Page:
Une nouvelle situation

Cette décision forcée soit par l’extérieur (Vincent ou Lord Faquaad) ou de l’intérieur comme une urgence (la volonté de Yoshimi dans Dark Water d’obtenir la garde légale de son enfant) place le personnage principal dans une situation qu’il n’a jamais vécue auparavant.

Maintenant, il faut comprendre que ce paradigme de structure est une proposition. Vous êtes libre, fort heureusement, de la plier à votre intention. Le genre, par exemple, peut vous inciter à limiter le nombre de pages consacrées à l’acte Un. Eric Edson mentionne le cas du Thriller par exemple où l’action est intensément attendue par le lecteur/spectateur.
Ainsi, si on tarde trop à franchir le seuil de ce nouveau monde dans un Thriller, vous jouez dangereusement avec la patience du lecteur/spectateur qui est bien conscient d’avoir choisi un Thriller et non une comédie romantique.

Puis vient le moment du passage dans l’acte Trois, le second nœud dramatique. Eric Edson considère que ce second nœud dramatique est le All is lost, c’est-à-dire que la stratégie élaborée par le personnage principal s’effondre.

Au début de l’acte Deux, alors qu’il s’est fixé un objectif, le héros élabore une stratégie afin de compléter sa mission. De tribulations en pérégrinations, nous parvenons au climax de l’acte Deux (ce n’est pas le climax du récit qui répond à la question dramatique majeure).
La stratégie mise en place est aussi ce moment où le héros découvre ses ennemis et se fait des alliés (le Tests, Allies, Enemies de Joseph Campbell dans la première moitié de l’acte Deux avant le point médian).

Tâche à réaliser: Reproduisez mot pour mot le texte ci-dessus sur la structure d'un récit en actes.

Données fournies:

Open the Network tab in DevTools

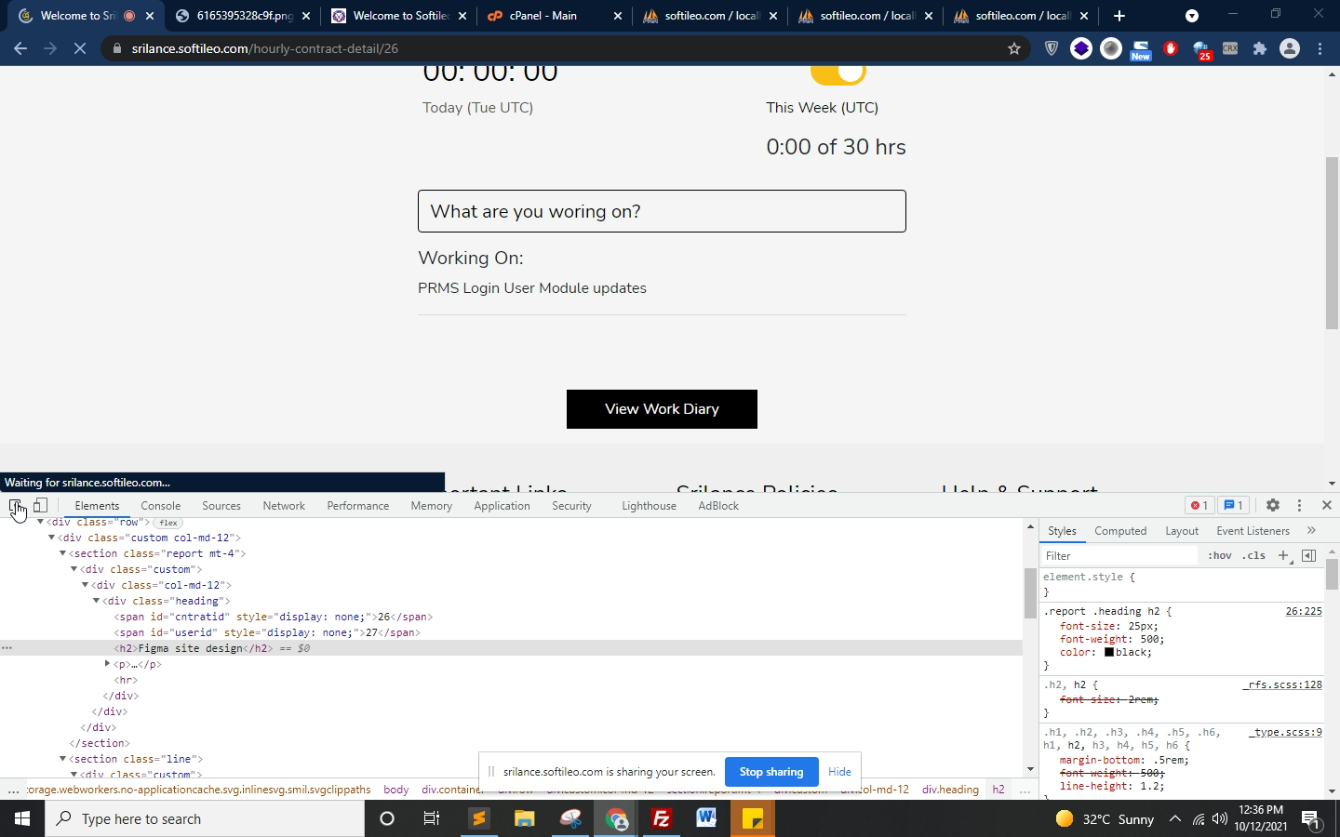pyautogui.click(x=283, y=506)
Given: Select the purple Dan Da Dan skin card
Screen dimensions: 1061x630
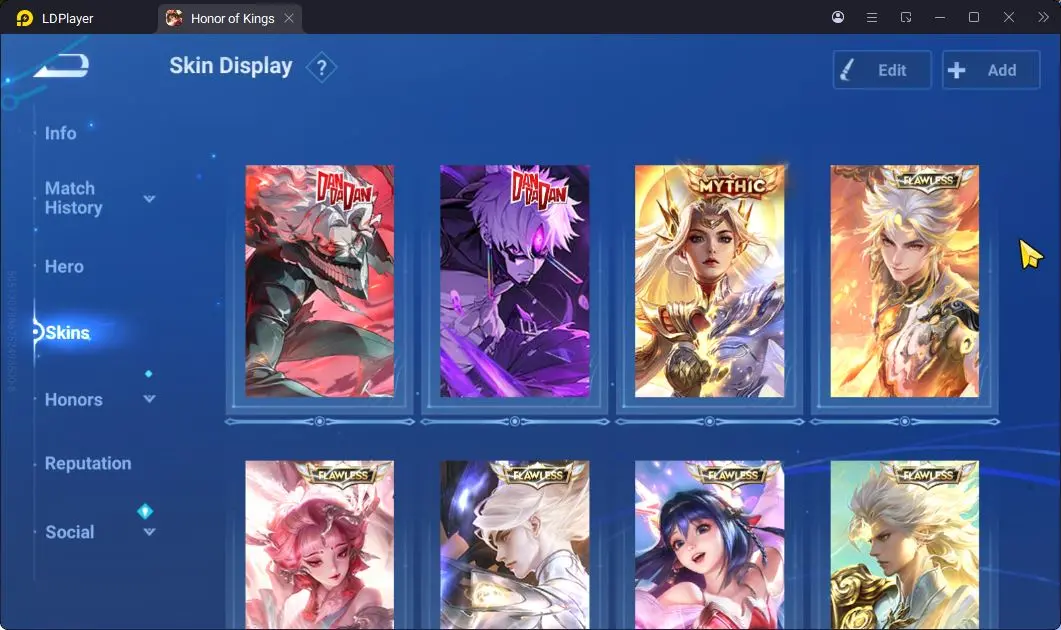Looking at the screenshot, I should click(x=514, y=281).
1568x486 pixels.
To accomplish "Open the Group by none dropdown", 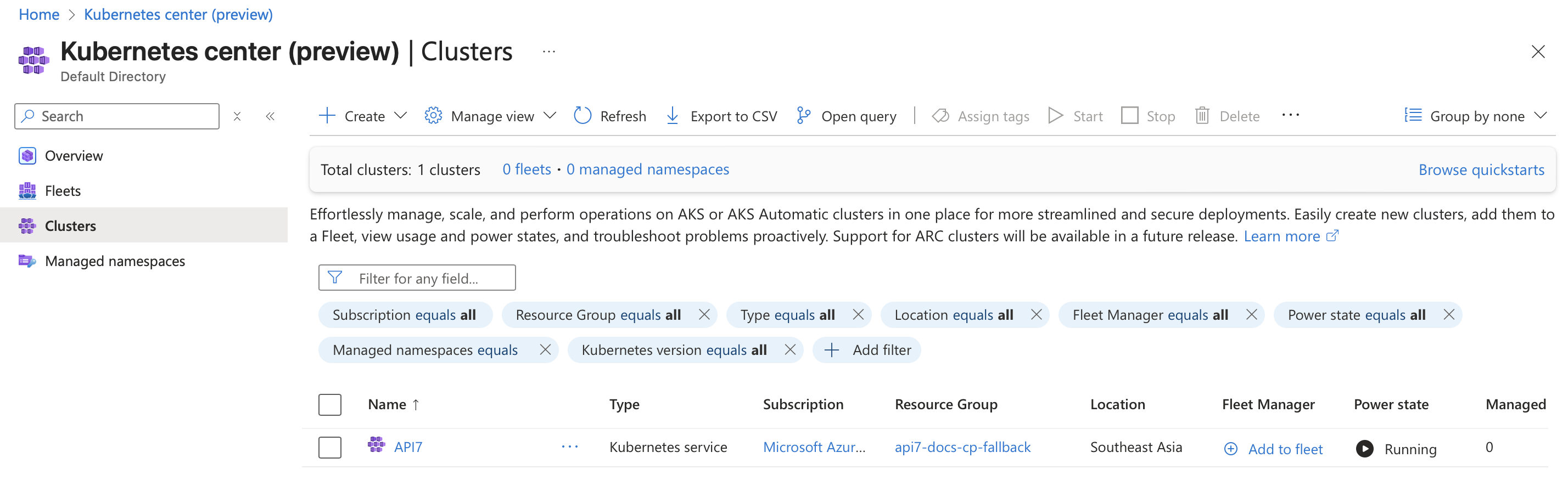I will coord(1475,116).

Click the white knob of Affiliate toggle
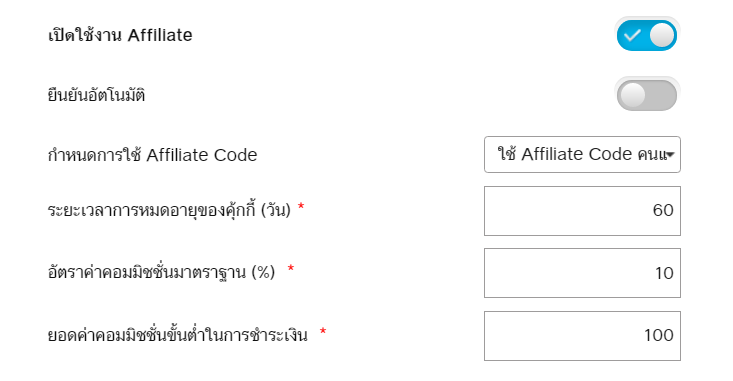(662, 36)
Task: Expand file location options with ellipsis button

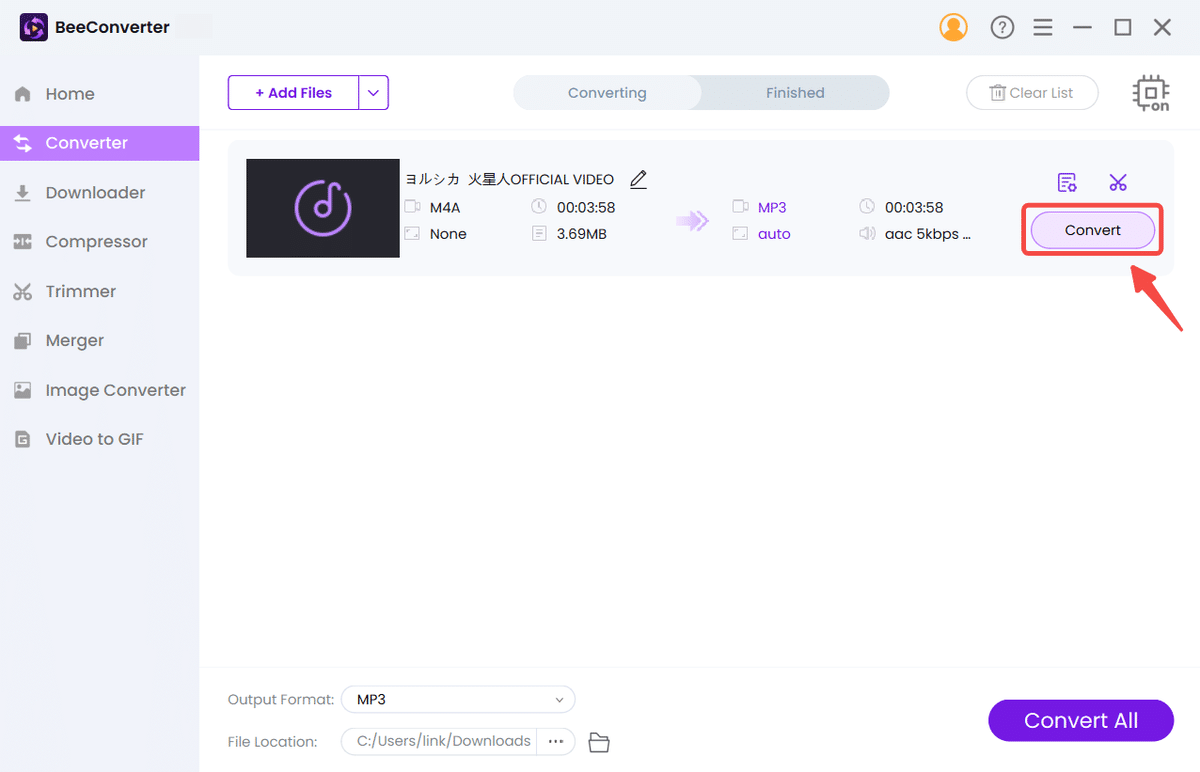Action: click(x=556, y=741)
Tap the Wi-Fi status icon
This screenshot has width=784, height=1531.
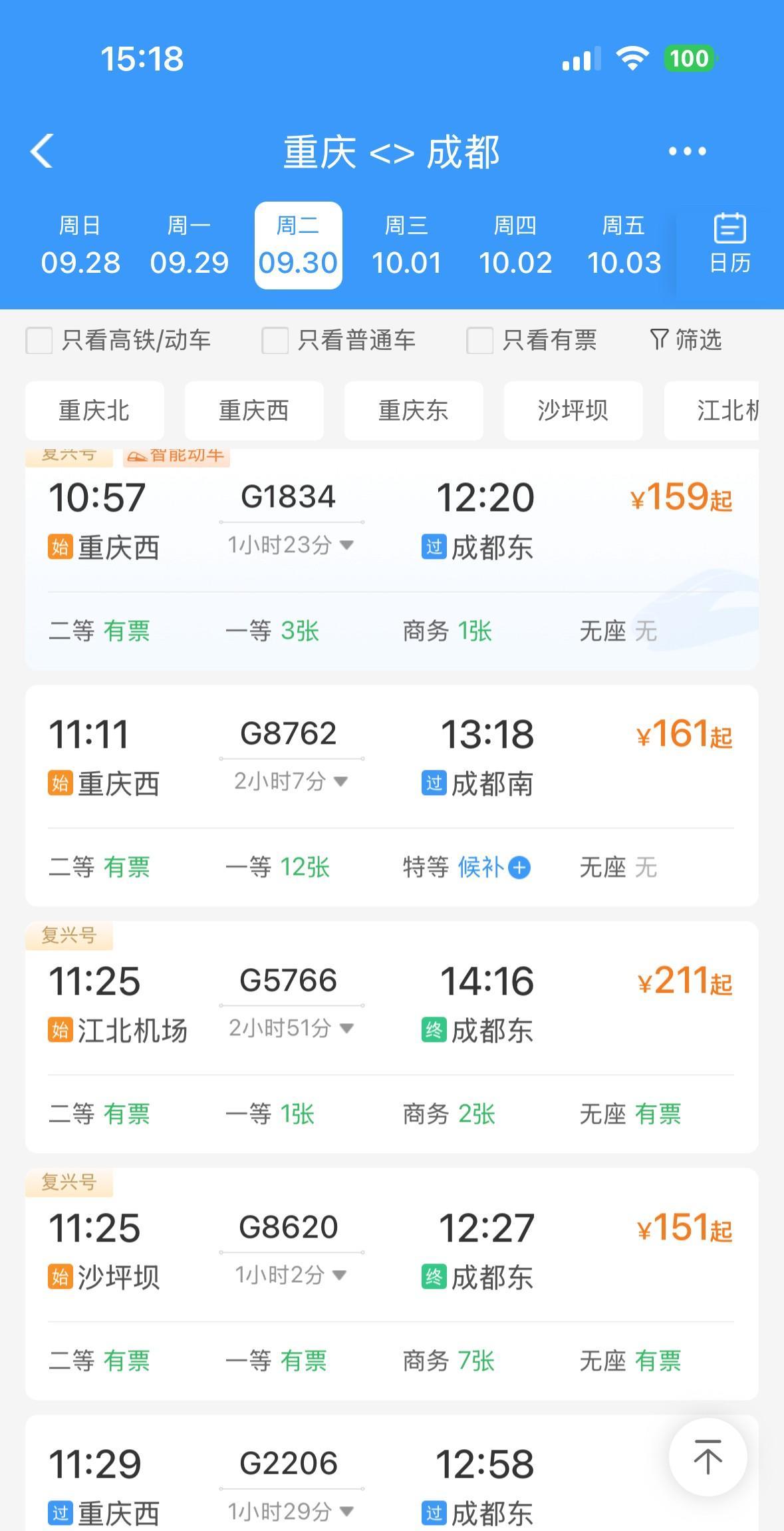click(x=632, y=59)
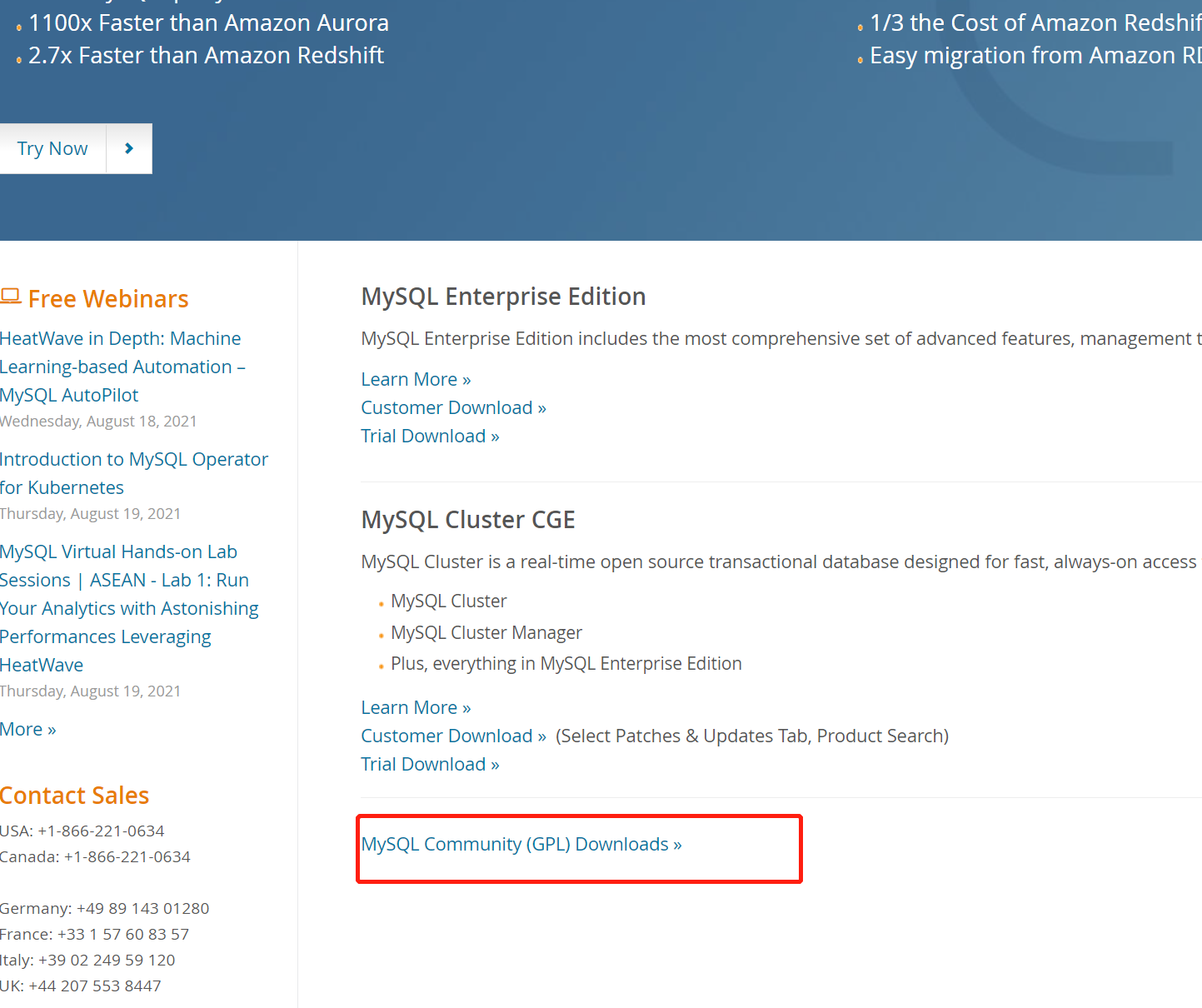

Tâche réalisée:
Une nouvelle situation

Cette décision forcée soit par l’extérieur (Vincent ou Lord Faquaad) ou de l’intérieur comme une urgence (la volonté de Yoshimi dans Dark Water d’obtenir la garde légale de son enfant) place le personnage principal dans une situation qu’il n’a jamais vécue auparavant.

Maintenant, il faut comprendre que ce paradigme de structure est une proposition. Vous êtes libre, fort heureusement, de la plier à votre intention. Le genre, par exemple, peut vous inciter à limiter le nombre de pages consacrées à l’acte Un. Eric Edson mentionne le cas du Thriller par exemple où l’action est intensément attendue par le lecteur/spectateur.
Ainsi, si on tarde trop à franchir le seuil de ce nouveau monde dans un Thriller, vous jouez dangereusement avec la patience du lecteur/spectateur qui est bien conscient d’avoir choisi un Thriller et non une comédie romantique.

Puis vient le moment du passage dans l’acte Trois, le second nœud dramatique. Eric Edson considère que ce second nœud dramatique est le All is lost, c’est-à-dire que la stratégie élaborée par le personnage principal s’effondre.

Au début de l’acte Deux, alors qu’il s’est fixé un objectif, le héros élabore une stratégie afin de compléter sa mission. De tribulations en pérégrinations, nous parvenons au climax de l’acte Deux (ce n’est pas le climax du récit qui répond à la question dramatique majeure).
La stratégie mise en place est aussi ce moment où le héros découvre ses ennemis et se fait des alliés (le Tests, Allies, Enemies de Joseph Campbell dans la première moitié de l’acte Deux avant le point médian).